Collected data.
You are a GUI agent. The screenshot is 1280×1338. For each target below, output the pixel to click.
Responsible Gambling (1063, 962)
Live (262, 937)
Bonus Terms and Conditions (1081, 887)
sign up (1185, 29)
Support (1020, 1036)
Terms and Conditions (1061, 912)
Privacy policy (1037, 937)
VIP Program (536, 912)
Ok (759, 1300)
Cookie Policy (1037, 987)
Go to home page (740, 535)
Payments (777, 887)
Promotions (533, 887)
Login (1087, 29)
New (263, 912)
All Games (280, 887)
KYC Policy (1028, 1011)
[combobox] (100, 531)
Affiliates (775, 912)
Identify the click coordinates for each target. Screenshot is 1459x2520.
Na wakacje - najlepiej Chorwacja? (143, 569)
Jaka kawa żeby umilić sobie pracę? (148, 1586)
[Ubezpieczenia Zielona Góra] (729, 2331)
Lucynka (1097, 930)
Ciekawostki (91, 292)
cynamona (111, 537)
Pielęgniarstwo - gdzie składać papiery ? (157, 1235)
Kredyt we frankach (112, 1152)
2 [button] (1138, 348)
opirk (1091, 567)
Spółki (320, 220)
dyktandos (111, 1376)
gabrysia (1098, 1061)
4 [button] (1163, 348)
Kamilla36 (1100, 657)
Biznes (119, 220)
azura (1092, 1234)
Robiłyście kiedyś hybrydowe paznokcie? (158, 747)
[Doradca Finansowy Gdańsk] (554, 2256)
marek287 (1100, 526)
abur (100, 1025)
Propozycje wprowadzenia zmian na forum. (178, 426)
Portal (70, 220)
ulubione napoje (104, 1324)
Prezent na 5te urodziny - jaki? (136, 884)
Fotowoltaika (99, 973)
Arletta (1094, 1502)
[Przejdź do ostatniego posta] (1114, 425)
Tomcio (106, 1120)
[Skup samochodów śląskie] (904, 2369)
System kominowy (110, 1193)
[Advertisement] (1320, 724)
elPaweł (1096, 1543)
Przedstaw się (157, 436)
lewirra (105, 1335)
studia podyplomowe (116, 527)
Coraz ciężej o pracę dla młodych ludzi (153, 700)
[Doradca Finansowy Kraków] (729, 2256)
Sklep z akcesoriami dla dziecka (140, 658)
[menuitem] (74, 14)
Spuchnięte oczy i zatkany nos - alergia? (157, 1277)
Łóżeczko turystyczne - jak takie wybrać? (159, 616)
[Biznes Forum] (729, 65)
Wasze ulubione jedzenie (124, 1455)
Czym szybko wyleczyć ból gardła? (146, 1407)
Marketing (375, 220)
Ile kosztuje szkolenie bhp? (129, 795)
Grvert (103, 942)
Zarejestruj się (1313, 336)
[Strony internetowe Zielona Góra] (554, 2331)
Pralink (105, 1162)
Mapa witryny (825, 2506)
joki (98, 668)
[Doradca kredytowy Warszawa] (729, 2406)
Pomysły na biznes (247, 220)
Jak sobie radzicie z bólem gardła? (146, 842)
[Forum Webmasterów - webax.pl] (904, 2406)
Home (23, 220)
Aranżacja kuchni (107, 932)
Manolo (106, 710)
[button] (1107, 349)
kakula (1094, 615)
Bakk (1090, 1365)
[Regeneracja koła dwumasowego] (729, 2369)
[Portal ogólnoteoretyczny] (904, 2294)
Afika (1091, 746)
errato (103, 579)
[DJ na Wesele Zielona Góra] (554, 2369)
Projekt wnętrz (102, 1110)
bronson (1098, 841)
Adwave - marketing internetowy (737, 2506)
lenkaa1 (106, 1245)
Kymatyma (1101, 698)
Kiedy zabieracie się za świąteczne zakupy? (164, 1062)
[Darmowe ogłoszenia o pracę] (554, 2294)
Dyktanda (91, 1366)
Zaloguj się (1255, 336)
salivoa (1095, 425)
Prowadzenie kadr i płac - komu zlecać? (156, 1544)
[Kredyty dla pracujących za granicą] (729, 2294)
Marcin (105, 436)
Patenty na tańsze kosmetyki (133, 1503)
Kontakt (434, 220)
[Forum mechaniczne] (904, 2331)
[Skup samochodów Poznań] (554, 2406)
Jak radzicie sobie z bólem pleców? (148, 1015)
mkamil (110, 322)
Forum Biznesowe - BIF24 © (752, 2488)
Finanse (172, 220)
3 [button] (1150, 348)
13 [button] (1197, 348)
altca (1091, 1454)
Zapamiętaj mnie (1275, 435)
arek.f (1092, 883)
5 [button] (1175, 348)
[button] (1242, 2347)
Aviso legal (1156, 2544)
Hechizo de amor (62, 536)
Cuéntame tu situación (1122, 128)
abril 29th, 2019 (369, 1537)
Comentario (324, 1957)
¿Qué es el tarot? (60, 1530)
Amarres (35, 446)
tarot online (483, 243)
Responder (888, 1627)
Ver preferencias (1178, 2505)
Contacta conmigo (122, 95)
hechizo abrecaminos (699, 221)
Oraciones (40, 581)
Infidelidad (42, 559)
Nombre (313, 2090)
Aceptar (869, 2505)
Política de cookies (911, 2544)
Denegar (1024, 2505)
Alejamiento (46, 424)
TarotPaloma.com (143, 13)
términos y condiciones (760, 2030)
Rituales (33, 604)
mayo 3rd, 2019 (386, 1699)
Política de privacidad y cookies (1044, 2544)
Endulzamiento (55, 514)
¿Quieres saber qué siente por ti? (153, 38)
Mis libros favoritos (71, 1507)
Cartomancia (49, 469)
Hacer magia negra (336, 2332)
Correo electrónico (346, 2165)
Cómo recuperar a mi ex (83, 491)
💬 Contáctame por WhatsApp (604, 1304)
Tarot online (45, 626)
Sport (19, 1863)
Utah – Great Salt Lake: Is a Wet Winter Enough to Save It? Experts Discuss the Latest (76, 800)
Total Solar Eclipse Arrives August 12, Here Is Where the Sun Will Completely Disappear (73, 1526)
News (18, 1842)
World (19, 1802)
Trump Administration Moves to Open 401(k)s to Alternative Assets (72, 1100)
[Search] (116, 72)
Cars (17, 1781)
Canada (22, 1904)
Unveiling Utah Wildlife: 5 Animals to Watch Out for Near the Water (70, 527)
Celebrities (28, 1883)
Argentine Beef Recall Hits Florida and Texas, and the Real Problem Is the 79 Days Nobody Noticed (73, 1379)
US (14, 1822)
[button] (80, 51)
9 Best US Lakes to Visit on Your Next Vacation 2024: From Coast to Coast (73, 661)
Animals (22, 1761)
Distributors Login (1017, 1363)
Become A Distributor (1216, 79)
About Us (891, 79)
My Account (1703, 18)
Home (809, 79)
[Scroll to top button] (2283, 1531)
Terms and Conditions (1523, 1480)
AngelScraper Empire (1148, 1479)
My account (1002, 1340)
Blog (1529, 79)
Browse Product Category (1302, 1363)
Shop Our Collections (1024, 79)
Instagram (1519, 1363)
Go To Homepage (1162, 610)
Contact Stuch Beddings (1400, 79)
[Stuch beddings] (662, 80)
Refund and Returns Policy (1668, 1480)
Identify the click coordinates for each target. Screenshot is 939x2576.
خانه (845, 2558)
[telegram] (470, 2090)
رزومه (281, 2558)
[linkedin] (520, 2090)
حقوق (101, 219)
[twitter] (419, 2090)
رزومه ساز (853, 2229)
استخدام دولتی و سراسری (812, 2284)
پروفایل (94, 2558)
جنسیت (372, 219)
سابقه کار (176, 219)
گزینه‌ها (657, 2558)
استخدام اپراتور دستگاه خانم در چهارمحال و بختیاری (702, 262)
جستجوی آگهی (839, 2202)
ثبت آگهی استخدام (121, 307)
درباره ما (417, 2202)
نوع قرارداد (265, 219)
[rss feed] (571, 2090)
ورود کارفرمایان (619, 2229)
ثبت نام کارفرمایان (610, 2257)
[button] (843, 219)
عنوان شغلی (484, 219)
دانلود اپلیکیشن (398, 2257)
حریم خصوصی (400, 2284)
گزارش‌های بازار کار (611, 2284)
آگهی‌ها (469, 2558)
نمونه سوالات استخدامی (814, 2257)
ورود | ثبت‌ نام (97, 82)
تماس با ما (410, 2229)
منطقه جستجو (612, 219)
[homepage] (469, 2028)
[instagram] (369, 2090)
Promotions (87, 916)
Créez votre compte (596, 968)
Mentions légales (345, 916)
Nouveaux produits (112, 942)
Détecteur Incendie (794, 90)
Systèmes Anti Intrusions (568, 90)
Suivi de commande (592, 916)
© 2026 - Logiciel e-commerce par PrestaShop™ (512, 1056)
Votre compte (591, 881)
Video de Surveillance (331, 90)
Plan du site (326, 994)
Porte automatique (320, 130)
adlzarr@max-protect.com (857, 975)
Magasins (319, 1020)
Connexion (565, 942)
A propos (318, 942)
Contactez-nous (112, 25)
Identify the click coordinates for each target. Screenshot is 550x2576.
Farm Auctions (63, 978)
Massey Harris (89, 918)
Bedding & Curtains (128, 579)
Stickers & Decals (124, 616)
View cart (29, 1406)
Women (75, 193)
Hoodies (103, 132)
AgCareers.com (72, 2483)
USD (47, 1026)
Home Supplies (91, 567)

To do. A single figure is required: the number of lines in the entries above that include the word "Animals".

Response to the task. 2